TASK BRIEF »
Reproduce the data below with every instance of "Where should I click to" replaced by "Which point should I click to", and leave everything else as it is.

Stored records

* Begin *

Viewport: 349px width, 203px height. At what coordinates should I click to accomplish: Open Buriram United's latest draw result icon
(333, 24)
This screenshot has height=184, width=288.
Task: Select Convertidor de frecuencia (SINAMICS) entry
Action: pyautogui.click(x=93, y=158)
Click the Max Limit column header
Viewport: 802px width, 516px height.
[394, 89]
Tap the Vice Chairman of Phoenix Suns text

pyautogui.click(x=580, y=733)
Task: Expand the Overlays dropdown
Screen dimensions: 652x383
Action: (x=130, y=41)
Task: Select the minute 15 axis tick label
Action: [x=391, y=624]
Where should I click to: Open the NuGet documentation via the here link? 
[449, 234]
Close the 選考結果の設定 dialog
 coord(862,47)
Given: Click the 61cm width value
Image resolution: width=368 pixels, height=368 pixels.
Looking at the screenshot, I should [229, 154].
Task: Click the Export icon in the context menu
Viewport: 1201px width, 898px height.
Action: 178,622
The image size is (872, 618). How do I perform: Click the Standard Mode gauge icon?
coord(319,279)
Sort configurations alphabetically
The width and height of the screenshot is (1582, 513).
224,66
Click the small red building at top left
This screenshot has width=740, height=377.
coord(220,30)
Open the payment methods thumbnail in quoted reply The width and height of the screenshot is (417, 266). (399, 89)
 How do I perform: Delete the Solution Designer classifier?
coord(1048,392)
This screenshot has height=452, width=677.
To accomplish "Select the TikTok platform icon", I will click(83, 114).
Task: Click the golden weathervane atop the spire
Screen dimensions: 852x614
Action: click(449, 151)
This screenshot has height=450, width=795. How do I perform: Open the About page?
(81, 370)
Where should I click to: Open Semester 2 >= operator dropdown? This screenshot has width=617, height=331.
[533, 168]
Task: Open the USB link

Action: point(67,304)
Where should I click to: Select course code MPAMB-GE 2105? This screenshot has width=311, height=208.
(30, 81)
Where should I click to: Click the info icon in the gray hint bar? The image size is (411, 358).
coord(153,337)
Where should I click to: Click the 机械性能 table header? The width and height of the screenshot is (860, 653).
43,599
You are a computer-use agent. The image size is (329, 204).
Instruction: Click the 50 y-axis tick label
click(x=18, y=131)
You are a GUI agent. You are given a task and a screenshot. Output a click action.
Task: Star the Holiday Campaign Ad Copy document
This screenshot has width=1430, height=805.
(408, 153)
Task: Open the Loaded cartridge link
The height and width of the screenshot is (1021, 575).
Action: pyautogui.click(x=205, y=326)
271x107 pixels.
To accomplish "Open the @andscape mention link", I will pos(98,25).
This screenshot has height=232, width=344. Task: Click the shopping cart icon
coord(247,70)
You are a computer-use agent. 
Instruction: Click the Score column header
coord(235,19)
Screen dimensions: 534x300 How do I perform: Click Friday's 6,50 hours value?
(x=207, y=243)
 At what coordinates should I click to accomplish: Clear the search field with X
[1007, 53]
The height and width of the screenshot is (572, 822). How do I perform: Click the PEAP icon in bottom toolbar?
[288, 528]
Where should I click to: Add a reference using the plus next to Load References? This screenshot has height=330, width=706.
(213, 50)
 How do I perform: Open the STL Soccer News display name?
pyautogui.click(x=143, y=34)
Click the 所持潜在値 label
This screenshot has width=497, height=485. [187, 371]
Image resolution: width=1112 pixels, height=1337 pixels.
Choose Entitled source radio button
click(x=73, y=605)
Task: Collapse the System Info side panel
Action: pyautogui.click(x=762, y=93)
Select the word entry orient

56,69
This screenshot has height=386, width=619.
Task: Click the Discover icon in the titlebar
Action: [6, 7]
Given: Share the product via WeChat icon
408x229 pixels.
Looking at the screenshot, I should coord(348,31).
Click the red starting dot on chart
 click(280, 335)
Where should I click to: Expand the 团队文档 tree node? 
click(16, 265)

* End *

THE OUTPUT »
Viewport: 349px width, 203px height. At what coordinates should I click to accomplish: Open Buriram United's latest draw result icon
(333, 24)
This screenshot has height=184, width=288.
Task: Select Convertidor de frecuencia (SINAMICS) entry
Action: pyautogui.click(x=93, y=158)
Click the Max Limit column header
Viewport: 802px width, 516px height.
[394, 89]
Tap the Vice Chairman of Phoenix Suns text

pyautogui.click(x=580, y=733)
Task: Expand the Overlays dropdown
Screen dimensions: 652x383
Action: (x=130, y=41)
Task: Select the minute 15 axis tick label
Action: [x=391, y=624]
Which point should I click to: Open the NuGet documentation via the here link? 
[449, 234]
Close the 選考結果の設定 dialog
 coord(862,47)
Given: Click the 61cm width value
Image resolution: width=368 pixels, height=368 pixels.
Looking at the screenshot, I should [229, 154].
Task: Click the Export icon in the context menu
Viewport: 1201px width, 898px height.
Action: 178,622
The image size is (872, 618). How do I perform: Click the Standard Mode gauge icon?
coord(319,279)
Sort configurations alphabetically
The width and height of the screenshot is (1582, 513).
224,66
Click the small red building at top left
This screenshot has width=740, height=377.
coord(220,30)
Open the payment methods thumbnail in quoted reply The width and height of the screenshot is (417, 266). (399, 89)
 How do I perform: Delete the Solution Designer classifier?
coord(1048,392)
This screenshot has height=452, width=677.
To accomplish "Select the TikTok platform icon", I will click(83, 114).
Task: Click the golden weathervane atop the spire
Screen dimensions: 852x614
Action: click(449, 151)
This screenshot has height=450, width=795. How do I perform: Open the About page?
(81, 370)
Which point should I click to: Open Semester 2 >= operator dropdown? This screenshot has width=617, height=331.
[533, 168]
Task: Open the USB link

Action: point(67,304)
Which point should I click to: Select course code MPAMB-GE 2105? This screenshot has width=311, height=208.
(30, 81)
Which point should I click to: Click the info icon in the gray hint bar? The image size is (411, 358).
coord(153,337)
Which point should I click to: Click the 机械性能 table header? The width and height of the screenshot is (860, 653).
43,599
You are a computer-use agent. The image size is (329, 204).
Instruction: Click the 50 y-axis tick label
click(x=18, y=131)
You are a GUI agent. You are given a task and a screenshot. Output a click action.
Task: Star the Holiday Campaign Ad Copy document
This screenshot has width=1430, height=805.
(408, 153)
Task: Open the Loaded cartridge link
The height and width of the screenshot is (1021, 575).
Action: pyautogui.click(x=205, y=326)
271x107 pixels.
To accomplish "Open the @andscape mention link", I will pos(98,25).
This screenshot has height=232, width=344. Task: Click the shopping cart icon
coord(247,70)
You are a computer-use agent. 
Instruction: Click the Score column header
coord(235,19)
Screen dimensions: 534x300 How do I perform: Click Friday's 6,50 hours value?
(x=207, y=243)
 At what coordinates should I click to accomplish: Clear the search field with X
[1007, 53]
The height and width of the screenshot is (572, 822). How do I perform: Click the PEAP icon in bottom toolbar?
[288, 528]
Which point should I click to: Add a reference using the plus next to Load References? This screenshot has height=330, width=706.
(213, 50)
 How do I perform: Open the STL Soccer News display name?
pyautogui.click(x=143, y=34)
Click the 所持潜在値 label
This screenshot has width=497, height=485. [187, 371]
Image resolution: width=1112 pixels, height=1337 pixels.
Choose Entitled source radio button
click(x=73, y=605)
Task: Collapse the System Info side panel
Action: pyautogui.click(x=762, y=93)
Select the word entry orient

56,69
This screenshot has height=386, width=619.
Task: Click the Discover icon in the titlebar
Action: [6, 7]
Given: Share the product via WeChat icon
408x229 pixels.
Looking at the screenshot, I should coord(348,31).
Click the red starting dot on chart
 click(280, 335)
Which point should I click to: Expand the 团队文档 tree node? 
click(16, 265)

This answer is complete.